When Walgreen Co.’s Steve Pemberton was named the company’s first chief diversity officer in June 2011, he faced a multitude of tasks, among them assessing the ways in which diversity and inclusion could be embedded into the drug store chain’s historic corporate culture.
As a veteran diversity leader, most recently in the same role with Monster.com, Pemberton was well aware that embedding diversity and inclusion into culture was not a simple process. Each organization has its own values and way of doing things, and Pemberton said it would have been inefficient had he assumed he knew exactly how diversity would fit into the company from the get-go.
“Given the nature of the company specifically and its long historical success,” Pemberton said, “I thought it was really critical to understand the current snapshot” of diversity’s role in Walgreens’ culture.
In other words, assessing its culture — and where diversity would appropriately fit — was going to take some time.
Such is the case with any organization. Embedding diversity and inclusion into a company’s culture is a long and comprehensive process. It requires a tremendous level of communication and collaboration on the part of diversity leaders with other key stakeholders in the business, said Terri Kruzan, the program manager for the Diversity Leadership Academy at the American Institute for Managing Diversity Inc. (AIMD), an Atlanta-based think tank. Kruzan recommends these five steps to embed diversity and inclusion into organizational culture.
Develop the Business Case
Kruzan said the first step diversity leaders should take when working on efforts to embed diversity into culture is to develop the business case. As with anything, she said, embedding diversity into an organization’s culture requires business relevance. “You need to do it in a way that it ties to the business outcomes that the organization already values,” Kruzan said.
In Pemberton’s case, the impending growth in the U.S. Hispanic and Latino population in Walgreens’ vital consumer markets left him with plenty of reason to start transforming the company’s employee resource groups — also known as affinity groups — into a bigger part of its culture.
Doing so would not only address the need to have a valuable internal resource for employees of different demographics or ethnicities, Pemberton said, but it would also serve as a knowledge center for applicable consumer insight information that could be put into action to improve the business.
Educate Business Leaders
Kruzan said the second step is to educate other business leaders and executive team members by defining the organization’s current culture, and to explain where diversity and inclusion fits.
Having the CEO on board from the get-go is a good start, but a variety of key stakeholders within the organization also need to be pulled in.
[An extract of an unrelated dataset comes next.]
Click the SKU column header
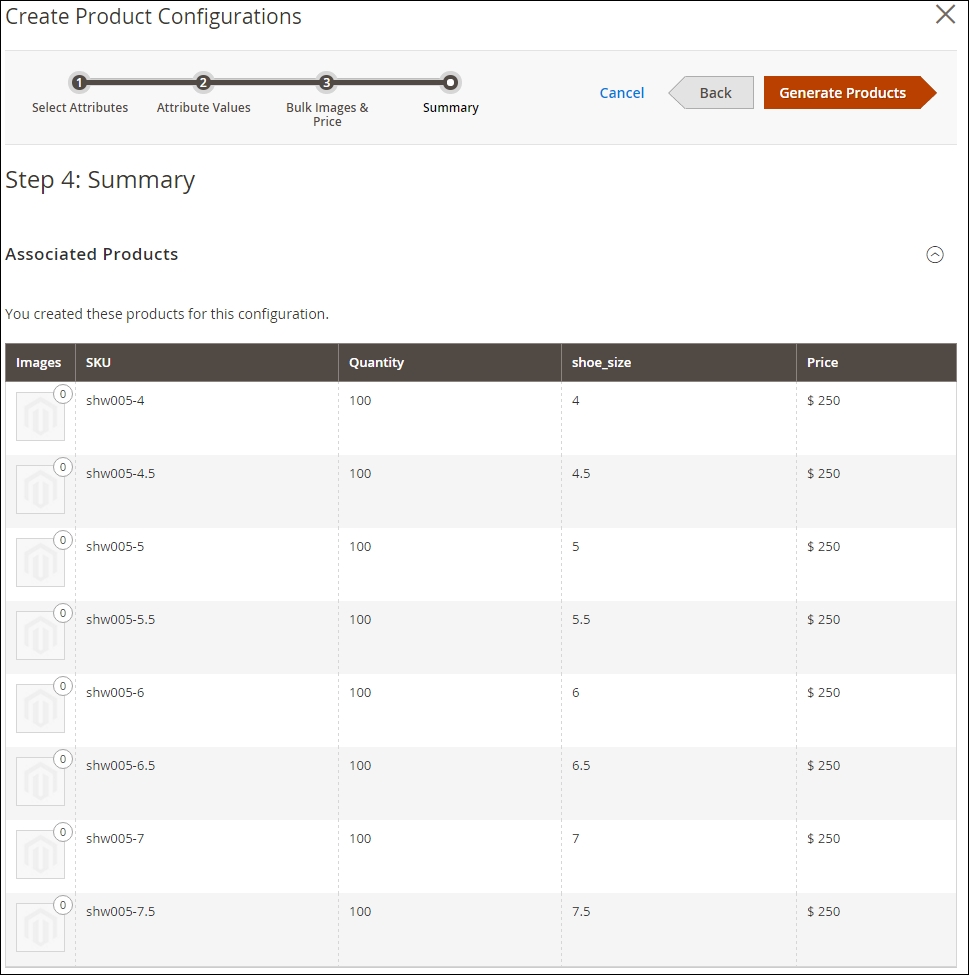The height and width of the screenshot is (975, 969). (98, 363)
Kruzan said a diversity leader should ask: “Do we have champions?” and advised aligning an operational champion if not. Setting the change of culture without heavy support across other HR functions is a challenge.
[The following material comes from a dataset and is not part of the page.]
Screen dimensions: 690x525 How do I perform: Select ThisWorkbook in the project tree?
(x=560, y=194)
Involve Key Players on Change Management Efforts
The third step is to educate key players on change management approaches when assessing areas of culture change and where diversity and inclusion may apply. “When you’re talking about embedding diversity into culture, you may be going against the grain of what are already the [company’s cultural] values,” Kruzan said.
Align With HR
The fourth step is to align diversity culture change efforts with other functional HR leaders — such as organizational development, communications and the rest of HR. Doing so helps avoid what Kruzan calls “turf wars.” The step would also seek to harness other HR resources to help the effort; work out other outstanding operational details; and, lastly, integrate the potential outcome with other ongoing HR change efforts.
“When you come in the diversity door and you are doing culture work,” Kruzan said, “you can steps on people’s toes.”
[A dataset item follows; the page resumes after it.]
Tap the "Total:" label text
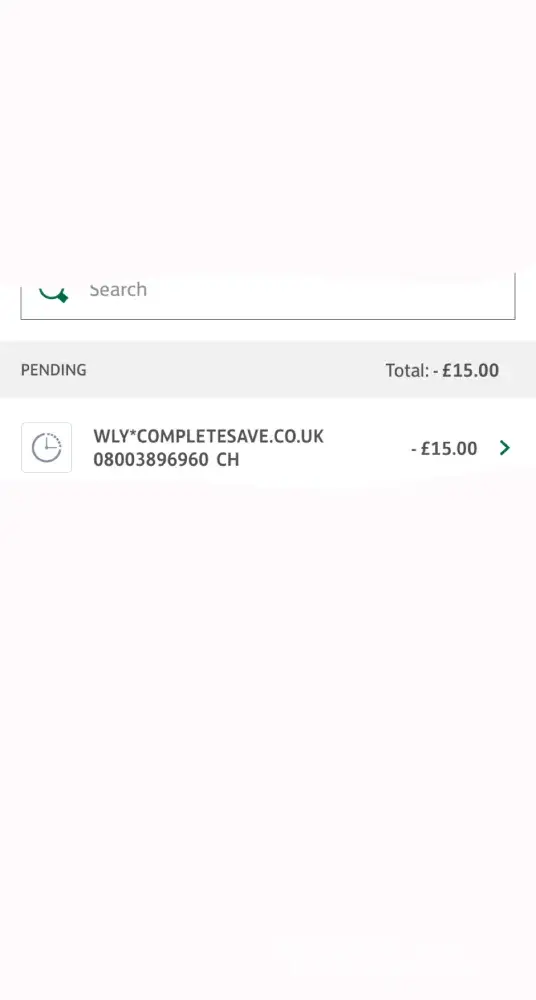The height and width of the screenshot is (1000, 536). click(406, 371)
Create an Implementation Team for Support
The final step for diversity leaders looking to embed diversity and inclusion into organizational culture is to seek support from a “representative team,” preferably from an operational perspective, Kruzan said. This usually comes in the form of a diversity council or culture team.
“You really need to have an implementation team to support any work as you go forward,” Kruzan said. “You need the perspective of operational people. How do we shift the culture to make it more supportive of diversity? Usually that is working with the diversity council.”
Pam Arnold, AIMD’s president, recommends asking, “What are the goals and objectives of the [business] outcomes?” There needs to be an agreement among the stakeholders before a consensus on diversity’s role in culture is reached. Support from allies and organizational resources is a must, she said.